Battlefield Simulations
Static Simulations Don’t Prepare You for Real Threats
Current simulation environments tend to emphasize visual fidelity and asset modeling over adversary realism. Units can rehearse known procedures effectively, but rarely face threats that change tactics, operate with intent, or exploit command structure gaps.
This disconnect limits the value of training for real-world operations, where adversaries are not static or reactive, but adaptive and strategic. A simulated environment that cannot replicate that behavior risks reinforcing poor habits or assumptions that do not survive first contact.
Command Ops Support
Communication Systems
/ THE PROBLEM /
Predictable Adversaries Don’t Build Real Commanders
/ OUR SOLUTIONS /
AI-Driven Simulations That Force True Decision-Making
Deca Defense integrates generative AI models into simulation environments to replicate adversary behavior that is adaptive, context-aware, and operationally credible.
Behavior Adaptation During Scenarios: Adversaries dynamically adjust tactics, such as repositioning, deception, or timing, based on operator behavior within a scenario, using GAN-generated options constrained by doctrinal filters.
Context-Aware C2 and Information Effects: LLMs generate adversary communications, false orders, and targeted misinformation injects in real time, delivered through scenario channels like radio intercepts or simulated intelligence reports to disrupt operator decision-making.
Environment-Driven Tactical Friction: Procedural models simulate changes in terrain, visibility, and comms conditions during execution in response to operator behavior, introducing tactical friction that forces real-time adaptation.
SME-Constrained Generative Boundaries: All generative outputs are reviewed by subject matter experts to ensure doctrinal alignment, operational feasibility, and scenario relevance, preventing unrealistic or sim-breaking behavior.
/ TECHNICAL DEEPDIVE /
Training for the Unexpected: Adaptive Adversaries, Real Complexity
Tactical Behavior via GANs
The core adversary behavior model is a GAN architecture. A generator proposes tactical variations, such as repositioning, flanking, or delay strategies. A discriminator evaluates those actions based on doctrine-aligned filters to ensure plausibility and operational feasibility.
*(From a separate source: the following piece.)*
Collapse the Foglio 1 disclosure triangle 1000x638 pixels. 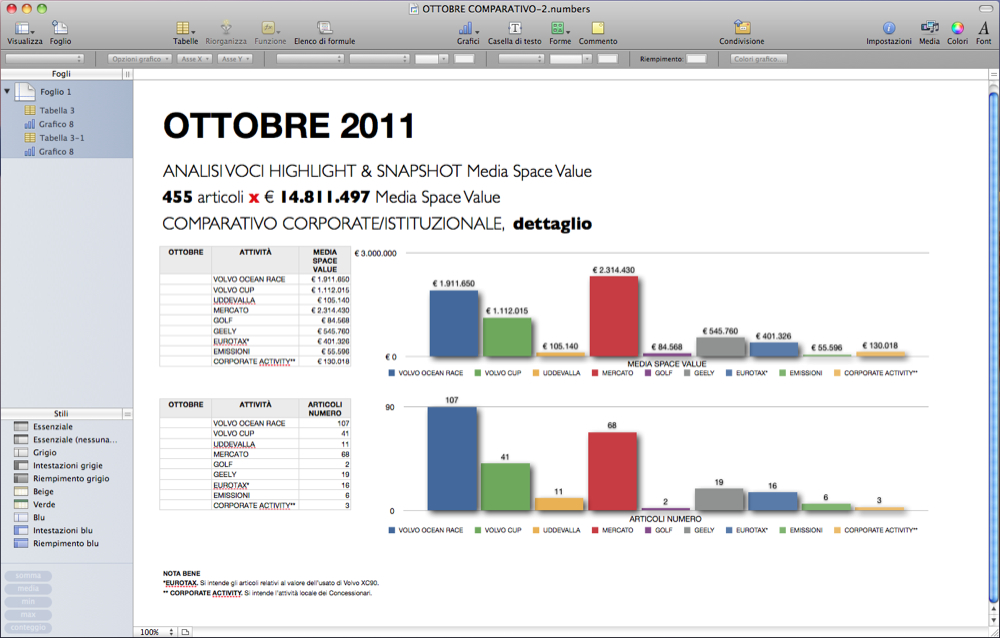pyautogui.click(x=8, y=91)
The system adjusts behavior in real time within the scenario. If ISR is too effective, enemy forces reposition to avoid exposure. If operators favor a specific axis or maneuver pattern, the adversary learns and counters it. Tactics emerge from controlled exploration, not randomization.
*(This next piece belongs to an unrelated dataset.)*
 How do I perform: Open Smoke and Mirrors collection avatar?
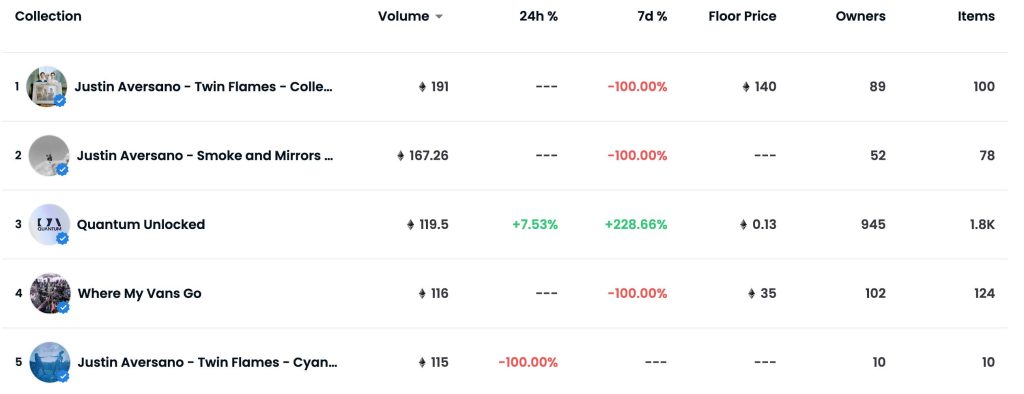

Adversary Comms and Information Environment via LLMs
LLMs generate adversary command-and-control outputs that simulate real-world comms, deception, and disruption. These are not pre-written scripts. They are generated dynamically based on the scenario and adversary objectives.
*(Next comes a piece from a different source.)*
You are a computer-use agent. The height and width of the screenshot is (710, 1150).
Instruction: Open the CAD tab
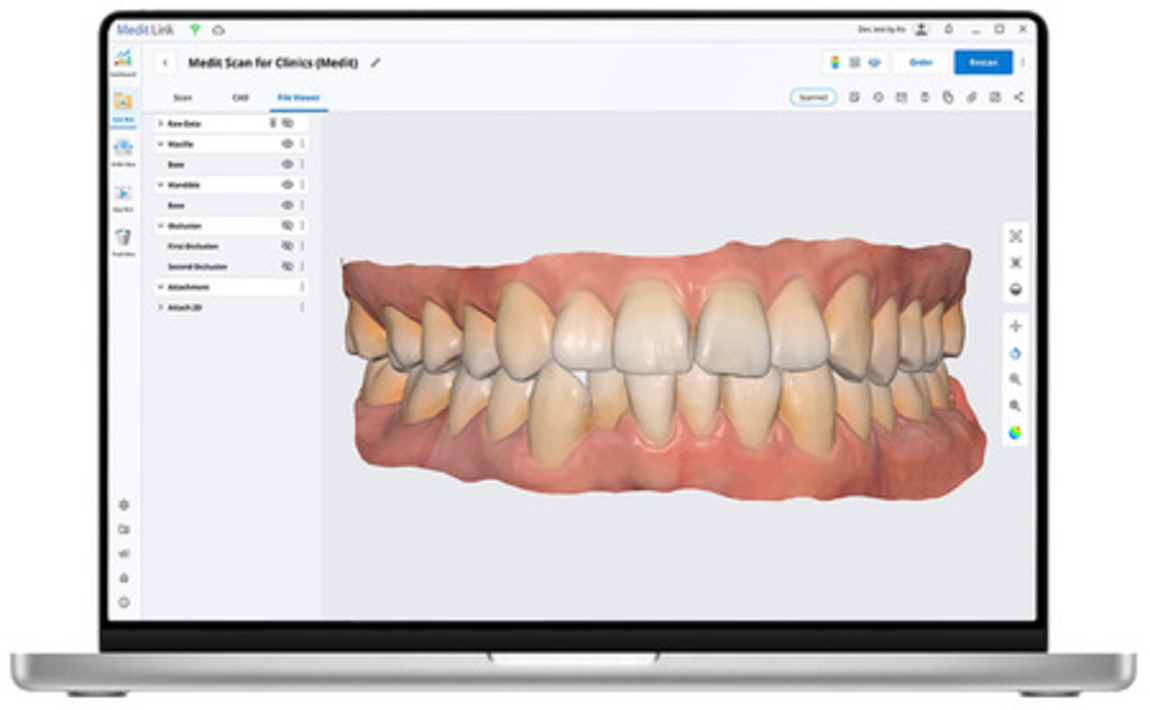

Outputs include false or conflicting orders, manipulated SITREPs, or civilian narratives designed to mislead. These injects are delivered through scenario channels such as radio intercepts or HUMINT reports. The goal is to create ambiguity and delay, not to frustrate, but to reflect how adversaries disrupt information integrity in conflict.
Scenario Evolution and Environmental Complexity
We use procedural systems not real-time terrain generation to simulate environmental changes within a scenario. These include degraded visibility, altered lines of sight, and infrastructure denial triggered by adversary action or scenario logic.
For example, if a unit relies heavily on a single ISR corridor, the simulation can introduce obscurants or signal degradation. If a route becomes overused, terrain modules introduce clutter or denial features. These changes force tactical adaptation, not reliance on rehearsed paths.
SME-Governed Constraints and Model Integrity
All generative behavior is reviewed and constrained by operational subject matter experts. This ensures that model outputs reflect adversarial doctrine and avoid unrealistic or gameable behavior.
GANs are trained on Red Cell tactics. LLM outputs are filtered for doctrinal alignment. Environmental changes are scoped within mission parameters. This process ensures that the simulation remains credible, usable, and grounded in operational practice.